[GIVEN RECORDS — start]

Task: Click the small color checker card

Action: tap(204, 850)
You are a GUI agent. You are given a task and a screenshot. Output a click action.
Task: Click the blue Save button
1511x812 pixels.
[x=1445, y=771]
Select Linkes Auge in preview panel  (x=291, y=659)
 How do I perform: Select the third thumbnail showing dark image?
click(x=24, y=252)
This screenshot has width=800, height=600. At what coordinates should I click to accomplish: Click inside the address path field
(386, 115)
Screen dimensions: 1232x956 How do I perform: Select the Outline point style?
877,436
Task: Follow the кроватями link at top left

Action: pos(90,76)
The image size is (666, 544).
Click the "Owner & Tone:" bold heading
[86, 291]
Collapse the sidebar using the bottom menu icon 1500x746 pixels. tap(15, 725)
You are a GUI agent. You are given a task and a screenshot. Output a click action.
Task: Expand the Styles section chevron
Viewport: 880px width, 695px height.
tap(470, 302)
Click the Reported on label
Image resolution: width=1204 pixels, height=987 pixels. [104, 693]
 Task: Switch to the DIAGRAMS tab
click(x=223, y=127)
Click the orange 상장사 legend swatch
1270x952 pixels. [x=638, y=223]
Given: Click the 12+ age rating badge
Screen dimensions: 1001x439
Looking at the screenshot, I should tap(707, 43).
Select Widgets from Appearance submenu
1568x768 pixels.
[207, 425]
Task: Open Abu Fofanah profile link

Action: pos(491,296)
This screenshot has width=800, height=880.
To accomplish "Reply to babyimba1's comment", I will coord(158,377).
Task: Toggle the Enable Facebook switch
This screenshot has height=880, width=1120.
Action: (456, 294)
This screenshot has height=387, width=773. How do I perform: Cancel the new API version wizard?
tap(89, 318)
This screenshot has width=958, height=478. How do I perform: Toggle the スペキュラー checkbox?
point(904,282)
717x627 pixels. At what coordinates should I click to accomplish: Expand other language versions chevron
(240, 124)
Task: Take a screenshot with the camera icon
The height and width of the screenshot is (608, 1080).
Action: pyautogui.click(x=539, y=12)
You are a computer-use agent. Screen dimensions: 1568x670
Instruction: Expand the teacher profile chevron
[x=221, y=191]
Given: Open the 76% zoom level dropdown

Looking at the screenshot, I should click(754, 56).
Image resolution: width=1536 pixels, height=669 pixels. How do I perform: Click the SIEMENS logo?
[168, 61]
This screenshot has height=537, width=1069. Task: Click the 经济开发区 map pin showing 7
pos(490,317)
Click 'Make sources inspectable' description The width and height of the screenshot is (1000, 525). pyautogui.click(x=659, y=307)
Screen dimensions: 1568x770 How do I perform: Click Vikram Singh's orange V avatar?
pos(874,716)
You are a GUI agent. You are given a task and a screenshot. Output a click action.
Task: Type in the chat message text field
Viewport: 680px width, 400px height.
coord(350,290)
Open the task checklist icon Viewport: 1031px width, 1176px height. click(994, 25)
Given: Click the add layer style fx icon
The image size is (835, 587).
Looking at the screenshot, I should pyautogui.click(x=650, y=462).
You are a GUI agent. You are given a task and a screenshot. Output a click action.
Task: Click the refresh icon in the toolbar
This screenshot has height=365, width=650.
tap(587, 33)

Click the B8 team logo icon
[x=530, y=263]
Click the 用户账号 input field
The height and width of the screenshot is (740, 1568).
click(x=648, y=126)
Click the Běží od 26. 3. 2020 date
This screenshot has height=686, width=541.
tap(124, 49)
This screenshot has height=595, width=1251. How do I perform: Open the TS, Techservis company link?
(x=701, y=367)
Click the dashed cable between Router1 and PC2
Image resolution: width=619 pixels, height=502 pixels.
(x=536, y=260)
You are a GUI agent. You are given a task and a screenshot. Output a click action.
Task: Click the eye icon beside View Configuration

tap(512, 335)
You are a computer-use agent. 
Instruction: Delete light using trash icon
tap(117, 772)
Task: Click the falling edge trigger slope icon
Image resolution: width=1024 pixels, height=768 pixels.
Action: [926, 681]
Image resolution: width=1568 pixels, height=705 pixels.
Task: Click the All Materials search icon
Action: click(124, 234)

[GIVEN RECORDS — finish]

Determine the number of lines in the data above that include the word "computer", then answer with that number alone.

### RESULT BELOW
2